Start of RECORD EXTRACTS

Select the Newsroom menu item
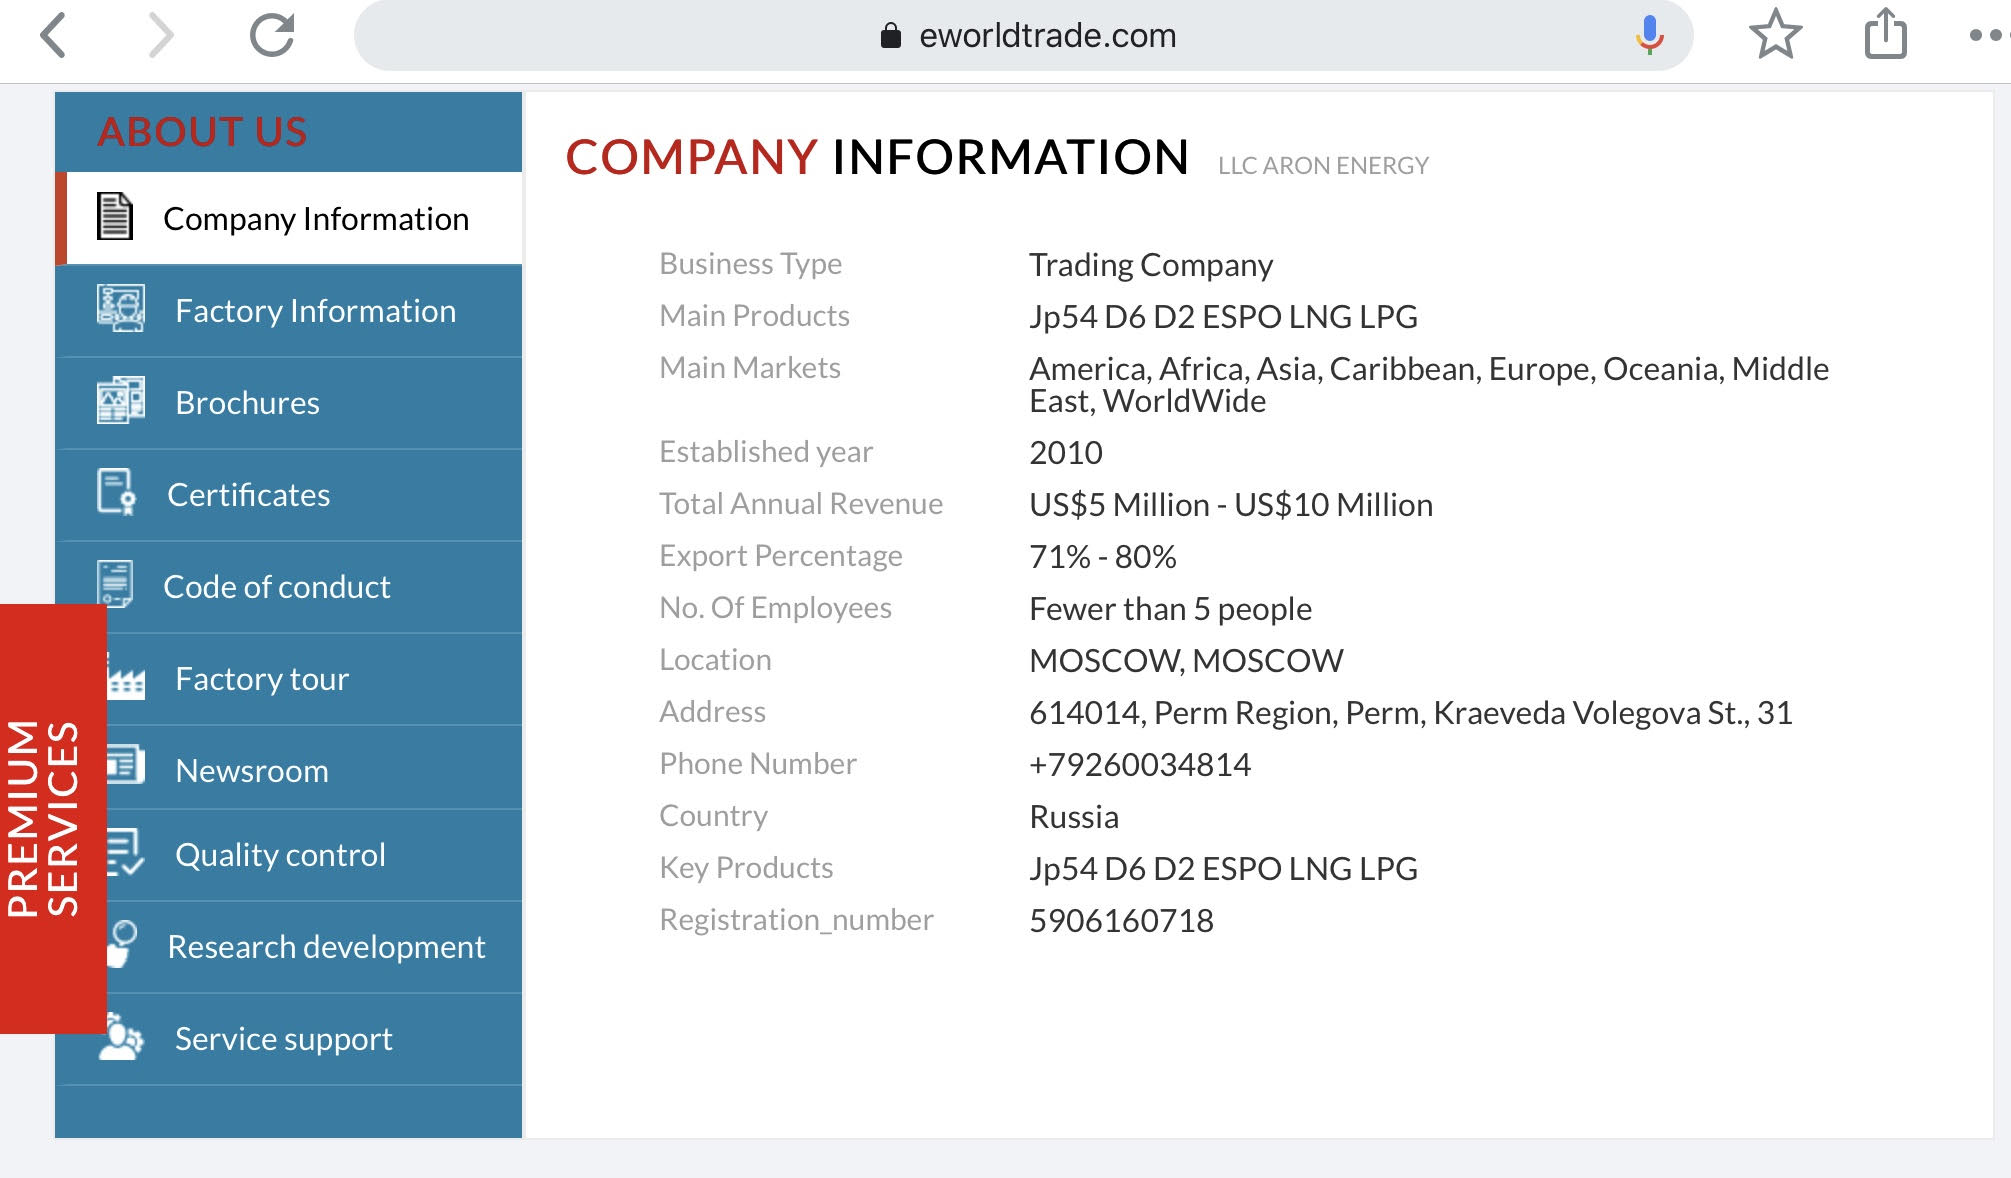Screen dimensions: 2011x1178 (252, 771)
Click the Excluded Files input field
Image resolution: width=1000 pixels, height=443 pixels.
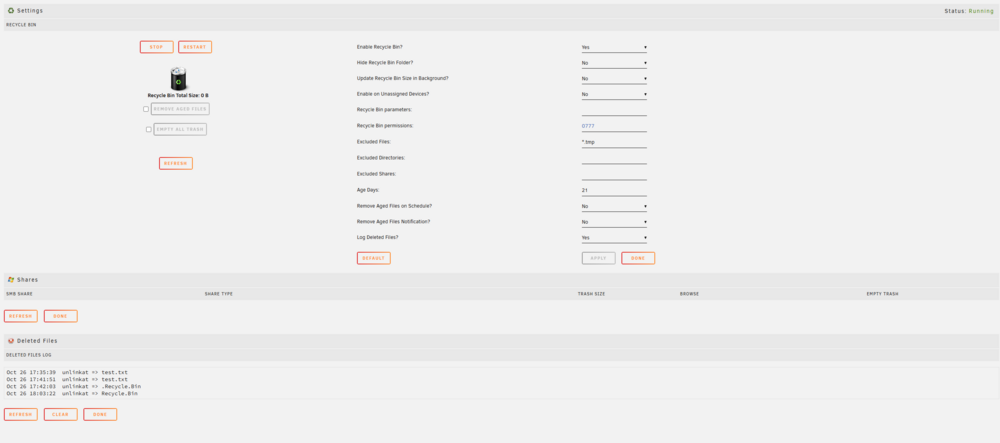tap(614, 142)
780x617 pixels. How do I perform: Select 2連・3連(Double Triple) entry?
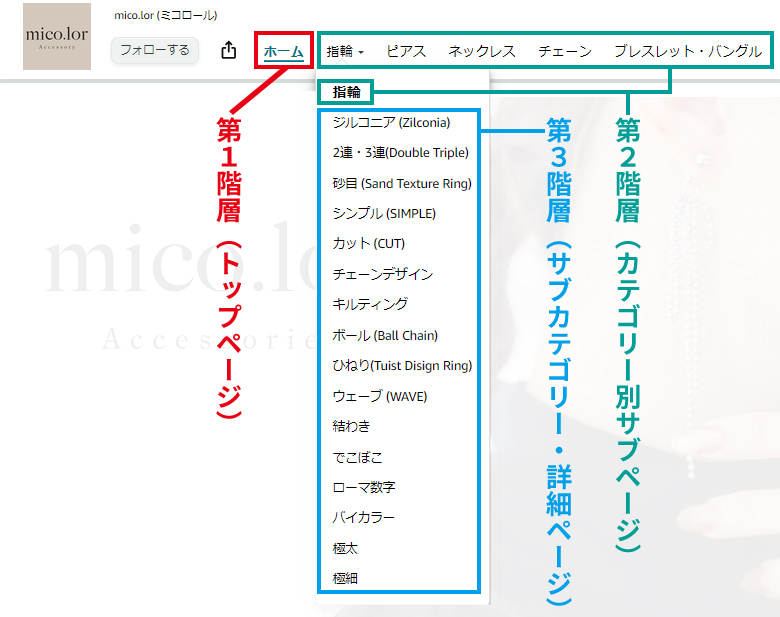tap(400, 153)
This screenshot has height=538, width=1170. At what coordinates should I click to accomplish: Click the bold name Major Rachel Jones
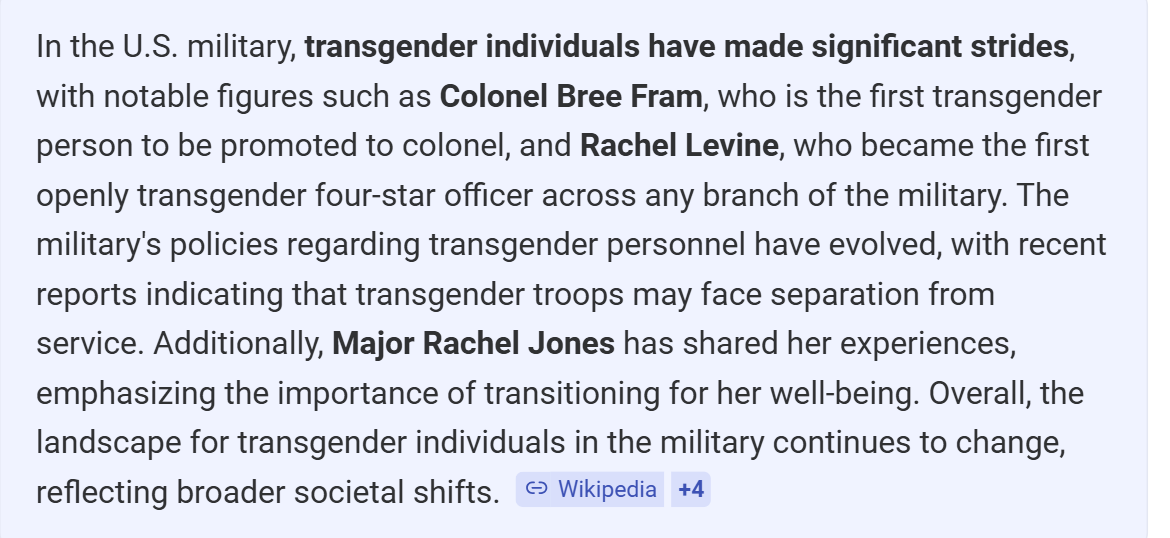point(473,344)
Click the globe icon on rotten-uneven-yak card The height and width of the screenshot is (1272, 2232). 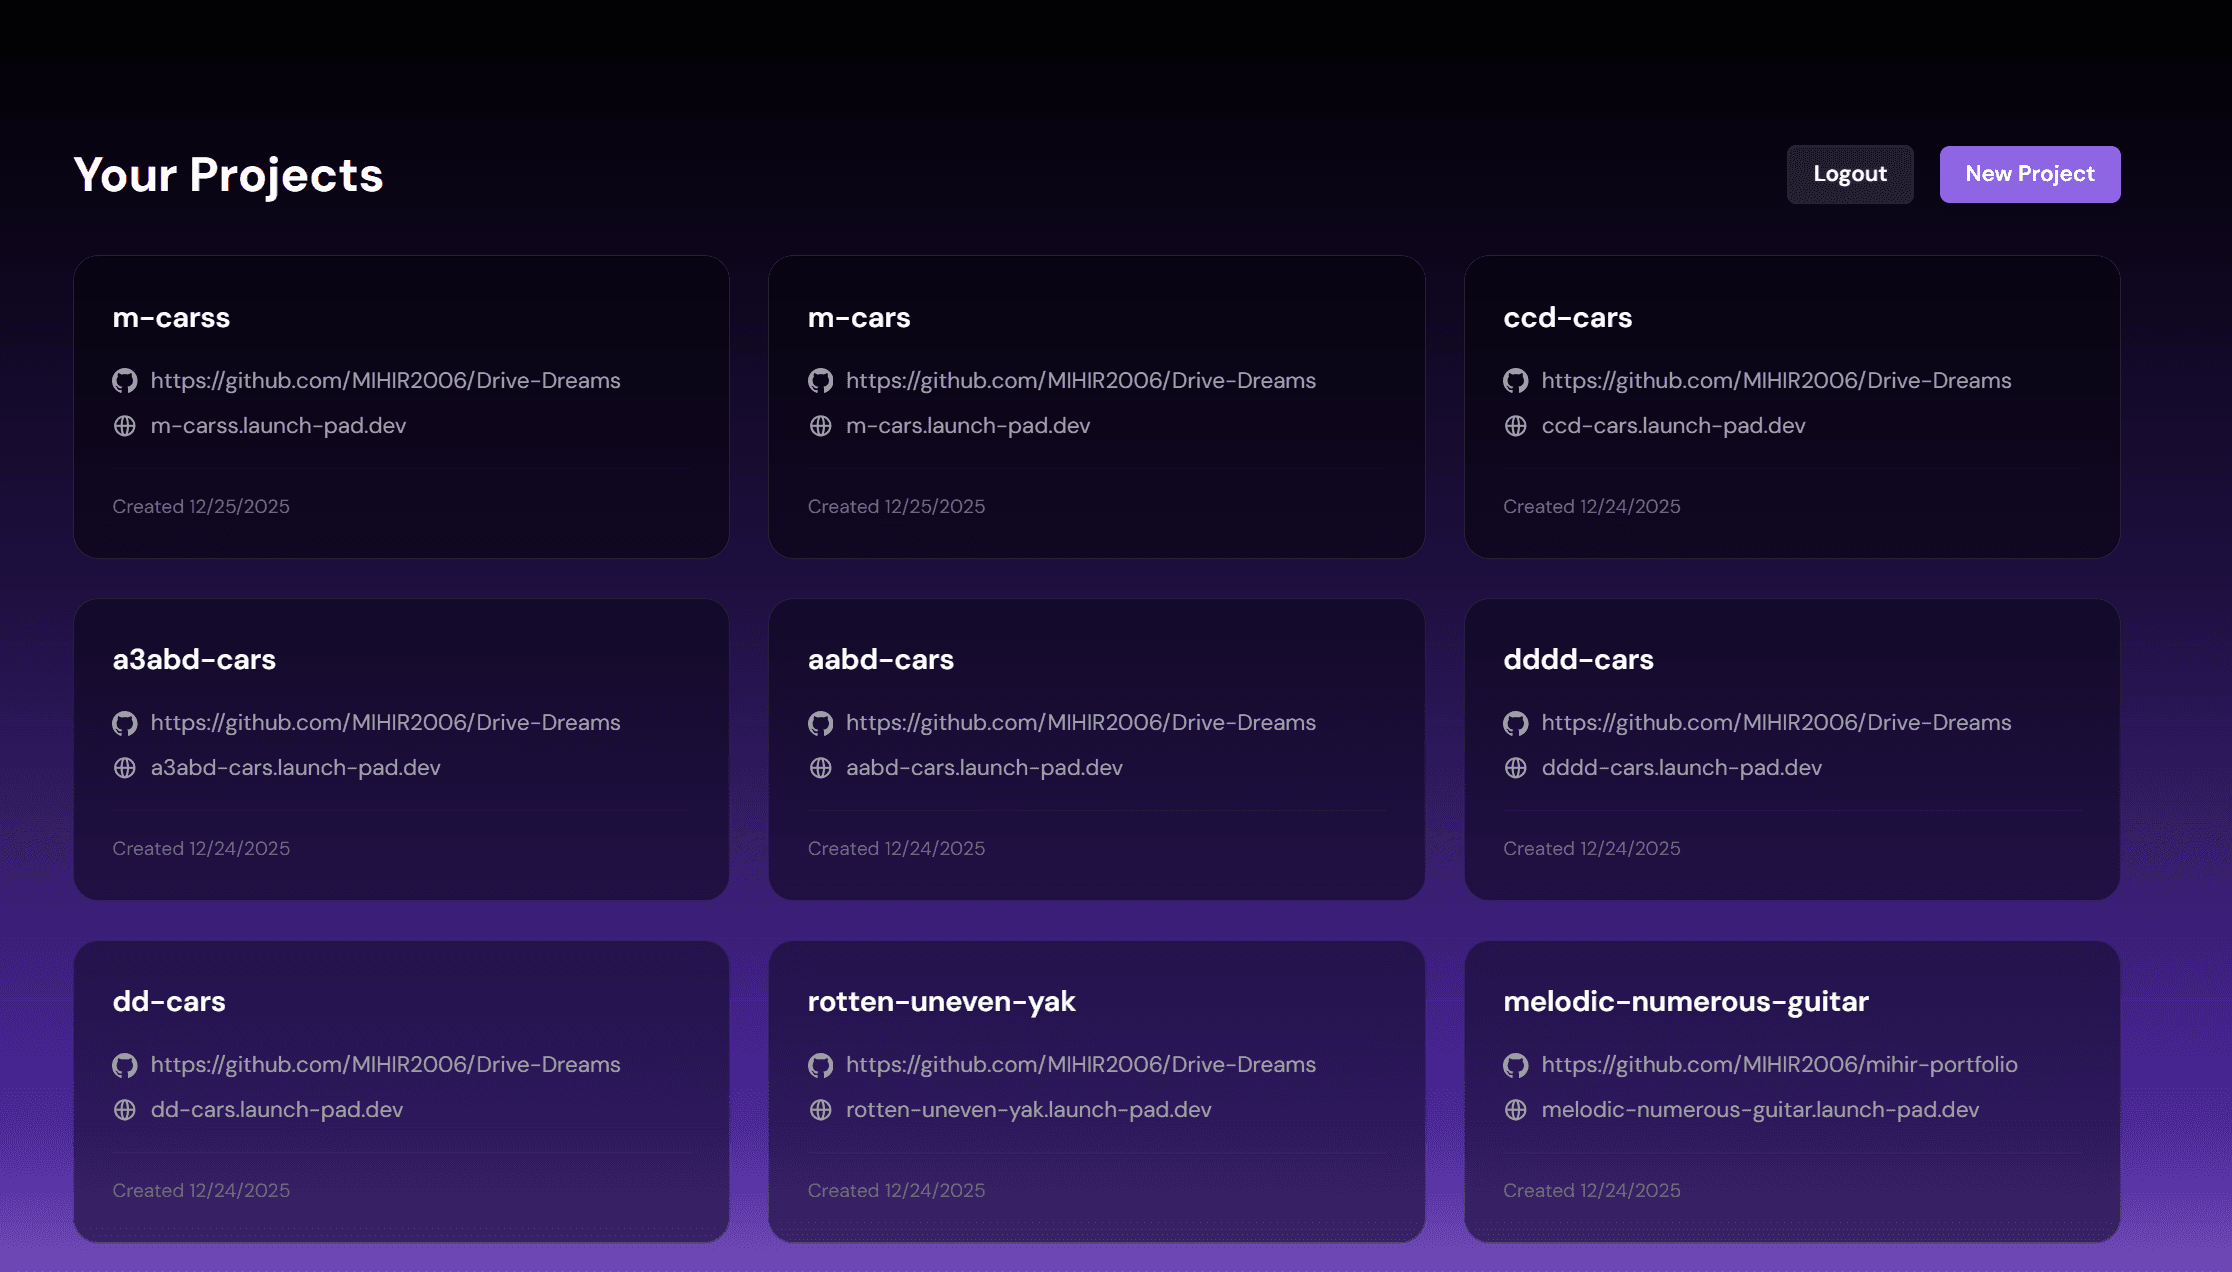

End of RECORD EXTRACTS

REQUIREMENT. Transcribe the records verbatim and omit the images.

TASK OUTPUT.
Select the Newsroom menu item
Screen dimensions: 2011x1178 (252, 771)
Click the Excluded Files input field
Image resolution: width=1000 pixels, height=443 pixels.
tap(614, 142)
780x617 pixels. How do I perform: Select 2連・3連(Double Triple) entry?
tap(400, 153)
This screenshot has height=538, width=1170. At what coordinates should I click to accomplish: Click the bold name Major Rachel Jones
point(473,344)
Click the globe icon on rotten-uneven-yak card The height and width of the screenshot is (1272, 2232). 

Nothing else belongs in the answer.